They were given month long twenty four hours’ police protection in plain clothes. Their backers reportedly bought for them television time and media support. They sang old songs from the anti-fascist war period, but were distinctly fascistic in their disrespect for the rule of law and their desire for suppression of Islamists and Islamic politics. And they imitated Indian-style rituals of candle-light “satyagraha.”
Young generation of the Jamaat following, the Shibir, on the other hand, were being hounded out and jailed in big numbers by the police and not allowed to stand anywhere near the main streets to protest the harsh sentences and capital punishment accorded to their revered leaders by “unfair” trials of the International Crimes Tribunal.

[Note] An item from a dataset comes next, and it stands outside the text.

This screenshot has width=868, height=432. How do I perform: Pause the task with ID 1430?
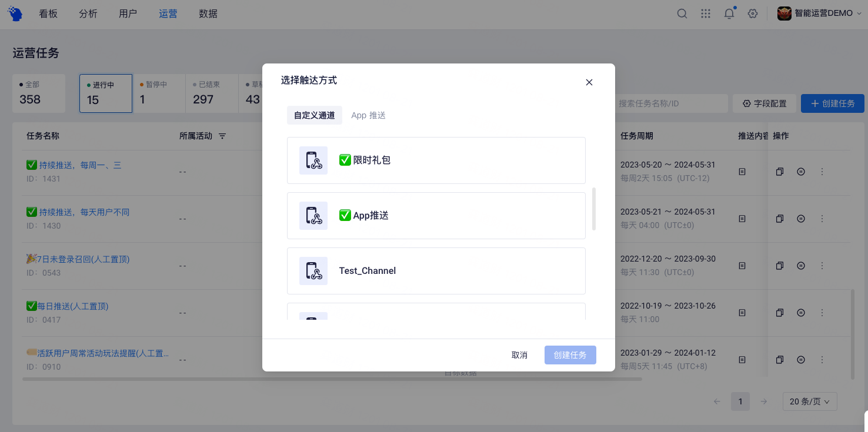(x=801, y=219)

But the dedicated hordes of Shibir persisted in “lightening demonstrations” from the web of side lanes, and engaged with the trigger-happy police by hit and run tactics, in a manner that is now being termed privately by foreign diplomats in Dhaka and in print by much of the foreign media as primary-level “insurgency”.

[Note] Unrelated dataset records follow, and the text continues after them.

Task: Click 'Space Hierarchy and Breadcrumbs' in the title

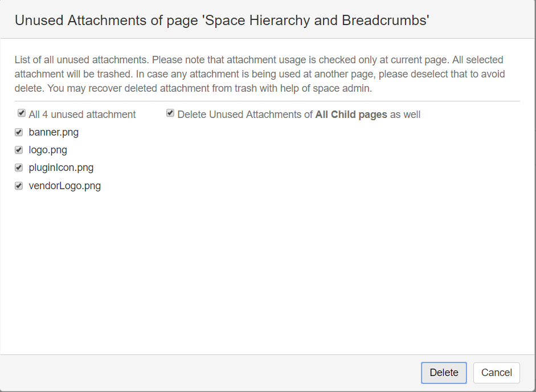Action: click(316, 21)
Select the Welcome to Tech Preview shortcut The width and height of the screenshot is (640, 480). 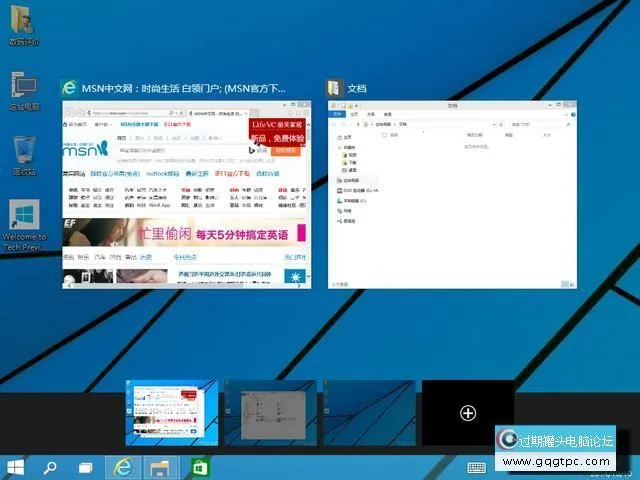click(25, 218)
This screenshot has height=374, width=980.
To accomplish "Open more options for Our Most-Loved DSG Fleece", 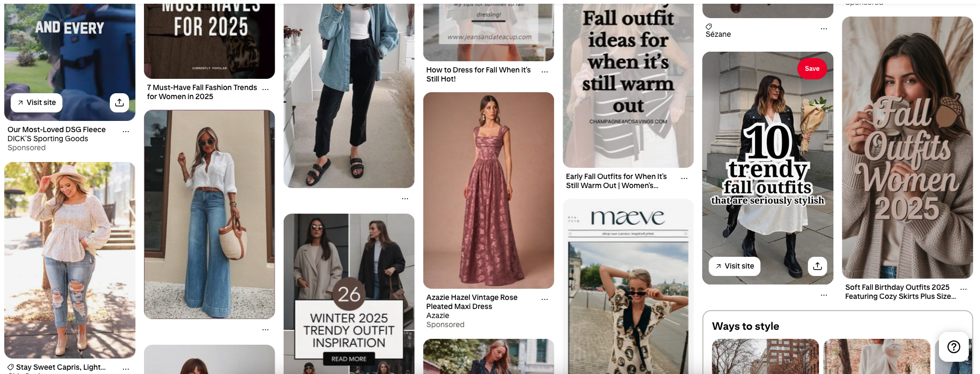I will [x=126, y=131].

One of the purposes of the “Shahbag generation” strategy, apart from drowning adverse press furore over abject failures in governance as well as scandals and corrupt practices in the commodity market, capital market, banking sector, communications sector, power sector-education sector, etc. was the electoral objective of dividing nationalists and Islamists in the opposition 18-party alliance. But excesses in the Shahbag drama, particularly the revelation of “dirty” propaganda in the internet against the Prophet of Islam written by some of leaders of the yuppie bloggers, infuriated sentiments of the clergy as well as pious members of the public.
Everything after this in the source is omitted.